Re: PDFs on PCs



In message <fb16f6664f.harriet@xxxxxxxxxx>
Harriet Bazley <harriet@xxxxxxxxxxxxxxxxx> wrote:

I recently had the opportunity to view a PDF created on the Iyonix using
Ghostscript via 'Adobe' on a Windows PC; to my horror, it looked a
mess. Specifically, each and every letter 'l' was darker and bolder
than all the surrounding text - they may have been emboldened or just
horizontally distorted, I don't know.

This is a "feature" of Adobe Reader and is not a fault of the PDF
file. It is a rendering "optimization" for axis aligned rectangles,
which is what the letter "l" in, say, Homerton, turns out to be when
represented as a shape. Why Adobe thought it was a good idea is beyond
me, it looks terrible.

Aim of the exercise - Pick up the mailing-list reply about Iyonix-made PDFs in Adobe Reader and continue it from its final sentence.

Given information -
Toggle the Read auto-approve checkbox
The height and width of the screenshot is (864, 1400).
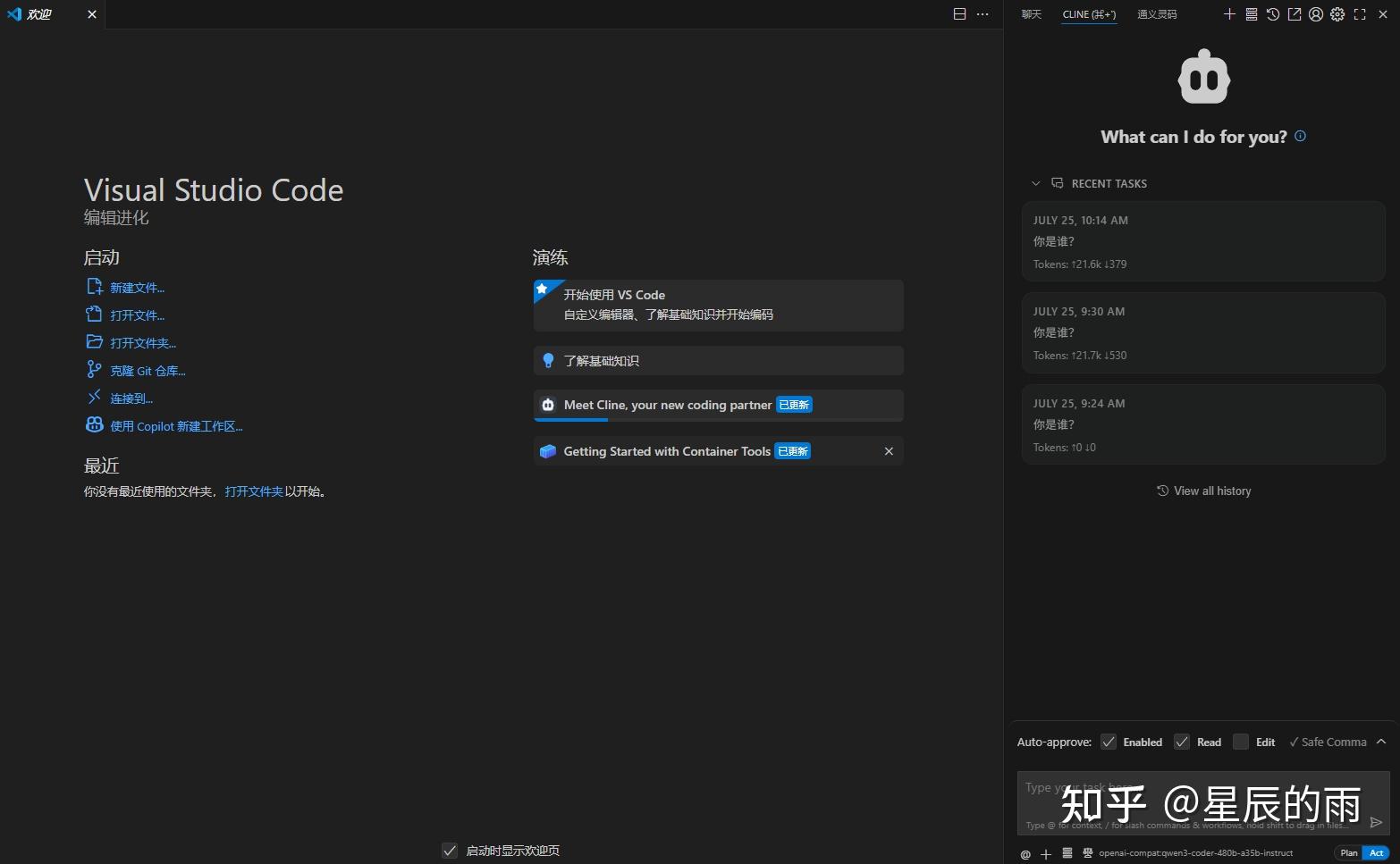pyautogui.click(x=1182, y=742)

Expected answer -
These PDFs look bad all over when viewed under !PDF (improving as you
zoom in), look fine using !GView, and seem to print OK: but presumably
everyone I've been sending them to as a form of cross-platform
communication thinks there's something wrong with my computer. :-(

For a change, there is something wrong with their PDF reader, but you
will find it hard convincing them. This problem affects embedded
Type-3 fonts only, which is the technology the RISC OS printer driver
uses to embed RISC OS fonts - unless the font comes with its own
higher quality Type1 file (most notably, EFF's so-called "Publisher"
fonts do), which is used instead.

But this case of specific letters apparently getting deformed is very
odd. It's one of the isV fonts from the DrawWorks Millennium CD-ROM
that is affected, so not an EFF 'professional' font - but not a PD
conversion either.

The deciding factor is whether the font has an associated Type1 file
in its directory. If so, then the Type1 file is embedded and that
leads to better rendering quality.

That said, with nowaday's technology Adobe Reader could render the
embedded Type3 font with nearly the same quality, but alas, Adobe
seems to prefer otherwise.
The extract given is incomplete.